Data for review »
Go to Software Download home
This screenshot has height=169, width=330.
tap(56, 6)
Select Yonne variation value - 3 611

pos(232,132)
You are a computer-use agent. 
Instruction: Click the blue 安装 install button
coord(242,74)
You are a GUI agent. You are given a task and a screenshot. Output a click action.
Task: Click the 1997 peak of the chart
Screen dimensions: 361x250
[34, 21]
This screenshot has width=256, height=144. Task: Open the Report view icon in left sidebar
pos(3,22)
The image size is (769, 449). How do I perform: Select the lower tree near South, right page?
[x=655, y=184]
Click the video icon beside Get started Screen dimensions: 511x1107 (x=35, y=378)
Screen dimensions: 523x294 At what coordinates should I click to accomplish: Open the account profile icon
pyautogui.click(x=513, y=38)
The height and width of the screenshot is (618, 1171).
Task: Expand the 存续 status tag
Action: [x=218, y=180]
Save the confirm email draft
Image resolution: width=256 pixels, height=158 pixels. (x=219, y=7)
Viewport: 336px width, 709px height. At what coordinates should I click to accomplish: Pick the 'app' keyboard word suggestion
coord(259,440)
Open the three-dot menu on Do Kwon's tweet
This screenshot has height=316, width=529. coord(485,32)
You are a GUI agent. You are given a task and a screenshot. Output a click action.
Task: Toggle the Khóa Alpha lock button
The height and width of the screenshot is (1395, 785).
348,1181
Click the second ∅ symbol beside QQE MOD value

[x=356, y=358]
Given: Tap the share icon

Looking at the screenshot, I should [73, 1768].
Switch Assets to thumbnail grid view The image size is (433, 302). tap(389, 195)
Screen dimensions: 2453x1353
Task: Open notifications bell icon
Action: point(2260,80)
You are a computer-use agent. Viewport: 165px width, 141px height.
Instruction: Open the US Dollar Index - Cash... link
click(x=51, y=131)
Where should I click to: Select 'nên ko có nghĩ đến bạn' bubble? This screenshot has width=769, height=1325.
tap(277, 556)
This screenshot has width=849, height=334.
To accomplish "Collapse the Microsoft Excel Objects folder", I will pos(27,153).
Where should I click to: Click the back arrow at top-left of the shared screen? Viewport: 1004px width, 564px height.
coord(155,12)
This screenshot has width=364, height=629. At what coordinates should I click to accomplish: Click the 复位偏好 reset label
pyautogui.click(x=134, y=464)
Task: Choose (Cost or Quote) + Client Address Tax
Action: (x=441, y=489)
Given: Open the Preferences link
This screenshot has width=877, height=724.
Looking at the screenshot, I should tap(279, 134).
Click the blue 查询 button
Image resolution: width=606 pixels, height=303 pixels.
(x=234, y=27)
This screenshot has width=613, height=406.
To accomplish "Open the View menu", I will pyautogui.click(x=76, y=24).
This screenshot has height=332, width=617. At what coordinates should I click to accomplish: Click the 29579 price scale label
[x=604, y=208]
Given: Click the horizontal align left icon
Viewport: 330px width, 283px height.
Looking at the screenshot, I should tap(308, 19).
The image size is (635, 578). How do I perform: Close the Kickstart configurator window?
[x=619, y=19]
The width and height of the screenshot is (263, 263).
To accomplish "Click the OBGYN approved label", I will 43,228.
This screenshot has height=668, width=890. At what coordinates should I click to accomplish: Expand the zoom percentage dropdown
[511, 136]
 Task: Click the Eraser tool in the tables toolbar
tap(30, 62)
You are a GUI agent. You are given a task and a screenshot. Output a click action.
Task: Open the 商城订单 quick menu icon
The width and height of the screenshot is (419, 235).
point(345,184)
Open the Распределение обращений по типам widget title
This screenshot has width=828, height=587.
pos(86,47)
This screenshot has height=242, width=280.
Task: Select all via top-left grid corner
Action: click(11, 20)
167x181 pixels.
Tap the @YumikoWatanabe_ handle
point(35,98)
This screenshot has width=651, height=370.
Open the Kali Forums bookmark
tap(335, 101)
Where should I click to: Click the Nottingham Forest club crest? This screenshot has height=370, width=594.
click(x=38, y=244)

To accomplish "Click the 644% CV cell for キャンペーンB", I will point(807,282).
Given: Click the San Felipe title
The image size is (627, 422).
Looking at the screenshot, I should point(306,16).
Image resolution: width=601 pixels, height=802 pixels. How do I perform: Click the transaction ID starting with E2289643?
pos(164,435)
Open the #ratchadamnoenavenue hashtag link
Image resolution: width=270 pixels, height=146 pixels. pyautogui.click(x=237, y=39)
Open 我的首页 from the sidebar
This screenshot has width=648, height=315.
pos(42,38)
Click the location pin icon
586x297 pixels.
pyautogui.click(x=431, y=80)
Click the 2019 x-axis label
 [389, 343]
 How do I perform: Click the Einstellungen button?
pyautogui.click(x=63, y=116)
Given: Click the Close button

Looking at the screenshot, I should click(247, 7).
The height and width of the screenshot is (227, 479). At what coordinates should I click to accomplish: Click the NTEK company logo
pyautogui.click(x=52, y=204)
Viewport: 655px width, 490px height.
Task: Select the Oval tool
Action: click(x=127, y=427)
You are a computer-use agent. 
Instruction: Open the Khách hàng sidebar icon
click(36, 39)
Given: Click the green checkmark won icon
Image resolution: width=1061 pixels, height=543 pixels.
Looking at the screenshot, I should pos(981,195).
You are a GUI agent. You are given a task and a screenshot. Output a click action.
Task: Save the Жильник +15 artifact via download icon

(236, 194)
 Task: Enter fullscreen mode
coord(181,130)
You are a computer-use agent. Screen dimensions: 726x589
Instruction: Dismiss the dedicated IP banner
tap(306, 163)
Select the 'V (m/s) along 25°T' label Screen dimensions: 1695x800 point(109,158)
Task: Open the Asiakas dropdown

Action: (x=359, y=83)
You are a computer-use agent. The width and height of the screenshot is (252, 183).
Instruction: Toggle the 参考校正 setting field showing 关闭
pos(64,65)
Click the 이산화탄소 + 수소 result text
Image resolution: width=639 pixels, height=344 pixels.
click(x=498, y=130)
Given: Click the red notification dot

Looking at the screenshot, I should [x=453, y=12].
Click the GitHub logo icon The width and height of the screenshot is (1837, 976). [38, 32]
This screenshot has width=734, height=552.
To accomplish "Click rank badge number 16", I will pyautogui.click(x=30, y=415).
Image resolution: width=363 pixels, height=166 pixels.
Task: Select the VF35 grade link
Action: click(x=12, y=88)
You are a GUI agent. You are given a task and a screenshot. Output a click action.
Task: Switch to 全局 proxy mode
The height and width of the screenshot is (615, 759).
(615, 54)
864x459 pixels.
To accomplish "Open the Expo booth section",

What you should do » Transcribe the full listing exactly, omitting nothing.

Result of this exercise »
Go to Software Download home
This screenshot has height=169, width=330.
tap(56, 6)
Select Yonne variation value - 3 611

pos(232,132)
You are a computer-use agent. 
Instruction: Click the blue 安装 install button
coord(242,74)
You are a GUI agent. You are given a task and a screenshot. Output a click action.
Task: Click the 1997 peak of the chart
Screen dimensions: 361x250
[34, 21]
This screenshot has width=256, height=144. Task: Open the Report view icon in left sidebar
pos(3,22)
The image size is (769, 449). How do I perform: Select the lower tree near South, right page?
[x=655, y=184]
Click the video icon beside Get started Screen dimensions: 511x1107 (x=35, y=378)
Screen dimensions: 523x294 At what coordinates should I click to accomplish: Open the account profile icon
pyautogui.click(x=513, y=38)
The height and width of the screenshot is (618, 1171).
Task: Expand the 存续 status tag
Action: [x=218, y=180]
Save the confirm email draft
Image resolution: width=256 pixels, height=158 pixels. (x=219, y=7)
Viewport: 336px width, 709px height. At what coordinates should I click to accomplish: Pick the 'app' keyboard word suggestion
coord(259,440)
Open the three-dot menu on Do Kwon's tweet
This screenshot has height=316, width=529. coord(485,32)
You are a GUI agent. You are given a task and a screenshot. Output a click action.
Task: Toggle the Khóa Alpha lock button
The height and width of the screenshot is (1395, 785).
348,1181
Click the second ∅ symbol beside QQE MOD value

[x=356, y=358]
Given: Tap the share icon

Looking at the screenshot, I should [73, 1768].
Switch Assets to thumbnail grid view The image size is (433, 302). tap(389, 195)
Screen dimensions: 2453x1353
Task: Open notifications bell icon
Action: point(2260,80)
You are a computer-use agent. Viewport: 165px width, 141px height.
Instruction: Open the US Dollar Index - Cash... link
click(x=51, y=131)
Where should I click to: Select 'nên ko có nghĩ đến bạn' bubble? This screenshot has width=769, height=1325.
tap(277, 556)
This screenshot has width=849, height=334.
To accomplish "Collapse the Microsoft Excel Objects folder", I will pos(27,153).
Where should I click to: Click the back arrow at top-left of the shared screen? Viewport: 1004px width, 564px height.
coord(155,12)
This screenshot has width=364, height=629. At what coordinates should I click to accomplish: Click the 复位偏好 reset label
pyautogui.click(x=134, y=464)
Task: Choose (Cost or Quote) + Client Address Tax
Action: (x=441, y=489)
Given: Open the Preferences link
This screenshot has width=877, height=724.
Looking at the screenshot, I should tap(279, 134).
Click the blue 查询 button
Image resolution: width=606 pixels, height=303 pixels.
(x=234, y=27)
This screenshot has width=613, height=406.
To accomplish "Open the View menu", I will pyautogui.click(x=76, y=24).
This screenshot has height=332, width=617. At what coordinates should I click to accomplish: Click the 29579 price scale label
[x=604, y=208]
Given: Click the horizontal align left icon
Viewport: 330px width, 283px height.
Looking at the screenshot, I should tap(308, 19).
The image size is (635, 578). How do I perform: Close the Kickstart configurator window?
[x=619, y=19]
The width and height of the screenshot is (263, 263).
To accomplish "Click the OBGYN approved label", I will 43,228.
This screenshot has height=668, width=890. At what coordinates should I click to accomplish: Expand the zoom percentage dropdown
[511, 136]
 Task: Click the Eraser tool in the tables toolbar
tap(30, 62)
You are a GUI agent. You are given a task and a screenshot. Output a click action.
Task: Open the 商城订单 quick menu icon
The width and height of the screenshot is (419, 235).
point(345,184)
Open the Распределение обращений по типам widget title
This screenshot has width=828, height=587.
pos(86,47)
This screenshot has height=242, width=280.
Task: Select all via top-left grid corner
Action: click(11, 20)
167x181 pixels.
Tap the @YumikoWatanabe_ handle
point(35,98)
This screenshot has width=651, height=370.
Open the Kali Forums bookmark
tap(335, 101)
Where should I click to: Click the Nottingham Forest club crest? This screenshot has height=370, width=594.
click(x=38, y=244)

To accomplish "Click the 644% CV cell for キャンペーンB", I will point(807,282).
Given: Click the San Felipe title
The image size is (627, 422).
Looking at the screenshot, I should point(306,16).
Image resolution: width=601 pixels, height=802 pixels. How do I perform: Click the transaction ID starting with E2289643?
pos(164,435)
Open the #ratchadamnoenavenue hashtag link
Image resolution: width=270 pixels, height=146 pixels. pyautogui.click(x=237, y=39)
Open 我的首页 from the sidebar
This screenshot has width=648, height=315.
pos(42,38)
Click the location pin icon
586x297 pixels.
pyautogui.click(x=431, y=80)
Click the 2019 x-axis label
 [389, 343]
 How do I perform: Click the Einstellungen button?
pyautogui.click(x=63, y=116)
Given: Click the Close button

Looking at the screenshot, I should click(247, 7).
The height and width of the screenshot is (227, 479). At what coordinates should I click to accomplish: Click the NTEK company logo
pyautogui.click(x=52, y=204)
Viewport: 655px width, 490px height.
Task: Select the Oval tool
Action: click(x=127, y=427)
You are a computer-use agent. 
Instruction: Open the Khách hàng sidebar icon
click(36, 39)
Given: Click the green checkmark won icon
Image resolution: width=1061 pixels, height=543 pixels.
Looking at the screenshot, I should pos(981,195).
You are a GUI agent. You are given a task and a screenshot. Output a click action.
Task: Save the Жильник +15 artifact via download icon

(236, 194)
 Task: Enter fullscreen mode
coord(181,130)
You are a computer-use agent. Screen dimensions: 726x589
Instruction: Dismiss the dedicated IP banner
tap(306, 163)
Select the 'V (m/s) along 25°T' label Screen dimensions: 1695x800 point(109,158)
Task: Open the Asiakas dropdown

Action: (x=359, y=83)
You are a computer-use agent. The width and height of the screenshot is (252, 183).
Instruction: Toggle the 参考校正 setting field showing 关闭
pos(64,65)
Click the 이산화탄소 + 수소 result text
Image resolution: width=639 pixels, height=344 pixels.
click(x=498, y=130)
Given: Click the red notification dot

Looking at the screenshot, I should [x=453, y=12].
Click the GitHub logo icon The width and height of the screenshot is (1837, 976). [38, 32]
This screenshot has width=734, height=552.
To accomplish "Click rank badge number 16", I will pyautogui.click(x=30, y=415).
Image resolution: width=363 pixels, height=166 pixels.
Task: Select the VF35 grade link
Action: click(x=12, y=88)
You are a GUI agent. You are given a task and a screenshot. Output a click action.
Task: Switch to 全局 proxy mode
The height and width of the screenshot is (615, 759).
(615, 54)
864x459 pixels.
To accomplish "Open the Expo booth section",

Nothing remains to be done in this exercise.